### TASK REQUIREMENTS
Output exactly the lines below, starting with the line that has "Task: Go to previous page with up chevron" and going on through the line that has "This screenshot has height=1080, width=1920.", both included, and no other lines.

▼

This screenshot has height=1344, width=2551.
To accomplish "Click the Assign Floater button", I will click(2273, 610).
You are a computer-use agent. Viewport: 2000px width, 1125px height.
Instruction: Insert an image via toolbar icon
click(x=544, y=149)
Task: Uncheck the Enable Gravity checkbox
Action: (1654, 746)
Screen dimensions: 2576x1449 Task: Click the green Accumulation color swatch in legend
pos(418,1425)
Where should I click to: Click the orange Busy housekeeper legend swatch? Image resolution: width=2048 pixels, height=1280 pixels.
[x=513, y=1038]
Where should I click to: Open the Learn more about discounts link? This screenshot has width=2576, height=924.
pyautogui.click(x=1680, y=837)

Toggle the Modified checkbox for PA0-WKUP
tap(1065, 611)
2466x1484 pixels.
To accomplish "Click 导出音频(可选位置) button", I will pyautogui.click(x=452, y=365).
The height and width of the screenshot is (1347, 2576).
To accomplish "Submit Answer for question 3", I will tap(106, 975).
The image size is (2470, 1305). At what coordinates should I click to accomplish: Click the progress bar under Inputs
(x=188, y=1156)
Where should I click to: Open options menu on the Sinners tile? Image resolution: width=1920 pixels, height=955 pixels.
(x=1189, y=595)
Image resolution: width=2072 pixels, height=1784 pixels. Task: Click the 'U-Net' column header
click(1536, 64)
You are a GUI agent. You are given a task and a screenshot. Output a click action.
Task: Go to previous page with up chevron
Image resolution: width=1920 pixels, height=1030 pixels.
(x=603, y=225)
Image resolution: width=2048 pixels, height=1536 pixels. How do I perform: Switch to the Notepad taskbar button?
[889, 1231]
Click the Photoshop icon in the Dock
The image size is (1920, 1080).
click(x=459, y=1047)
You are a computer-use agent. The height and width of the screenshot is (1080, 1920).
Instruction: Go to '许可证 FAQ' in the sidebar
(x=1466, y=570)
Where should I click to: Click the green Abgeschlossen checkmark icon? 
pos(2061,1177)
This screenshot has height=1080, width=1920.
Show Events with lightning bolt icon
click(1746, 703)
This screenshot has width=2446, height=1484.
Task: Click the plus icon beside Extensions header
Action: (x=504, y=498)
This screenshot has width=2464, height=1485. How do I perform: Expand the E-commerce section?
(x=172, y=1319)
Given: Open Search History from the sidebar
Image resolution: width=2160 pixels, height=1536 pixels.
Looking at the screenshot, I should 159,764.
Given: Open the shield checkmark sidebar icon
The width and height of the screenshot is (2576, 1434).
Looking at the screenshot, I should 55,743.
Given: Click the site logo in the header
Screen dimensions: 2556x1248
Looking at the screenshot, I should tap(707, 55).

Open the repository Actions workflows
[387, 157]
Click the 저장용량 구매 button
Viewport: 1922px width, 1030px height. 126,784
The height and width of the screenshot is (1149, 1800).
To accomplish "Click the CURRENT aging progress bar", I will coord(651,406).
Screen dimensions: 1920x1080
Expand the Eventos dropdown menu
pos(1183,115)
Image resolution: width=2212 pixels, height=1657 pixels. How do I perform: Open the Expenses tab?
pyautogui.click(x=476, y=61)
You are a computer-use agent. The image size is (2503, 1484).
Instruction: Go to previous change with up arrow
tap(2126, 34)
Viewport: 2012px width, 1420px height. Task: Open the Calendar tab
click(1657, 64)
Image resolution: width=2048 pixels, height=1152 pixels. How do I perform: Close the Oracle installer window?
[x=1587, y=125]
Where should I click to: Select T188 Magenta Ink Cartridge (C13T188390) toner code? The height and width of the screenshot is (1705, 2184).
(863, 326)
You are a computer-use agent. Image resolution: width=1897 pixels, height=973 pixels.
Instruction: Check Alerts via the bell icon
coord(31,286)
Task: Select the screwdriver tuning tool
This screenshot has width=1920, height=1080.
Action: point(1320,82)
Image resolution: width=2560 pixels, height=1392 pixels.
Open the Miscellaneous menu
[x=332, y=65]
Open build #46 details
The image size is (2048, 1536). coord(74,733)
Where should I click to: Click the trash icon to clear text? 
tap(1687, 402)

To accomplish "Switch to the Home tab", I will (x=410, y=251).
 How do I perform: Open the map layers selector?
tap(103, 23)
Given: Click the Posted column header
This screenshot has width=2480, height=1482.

▲

### REPLY
Task: Go to previous page with up chevron
Image resolution: width=1920 pixels, height=1030 pixels.
(x=603, y=225)
Image resolution: width=2048 pixels, height=1536 pixels. How do I perform: Switch to the Notepad taskbar button?
[889, 1231]
Click the Photoshop icon in the Dock
The image size is (1920, 1080).
click(x=459, y=1047)
You are a computer-use agent. The height and width of the screenshot is (1080, 1920).
Instruction: Go to '许可证 FAQ' in the sidebar
(x=1466, y=570)
Where should I click to: Click the green Abgeschlossen checkmark icon? 
pos(2061,1177)
This screenshot has height=1080, width=1920.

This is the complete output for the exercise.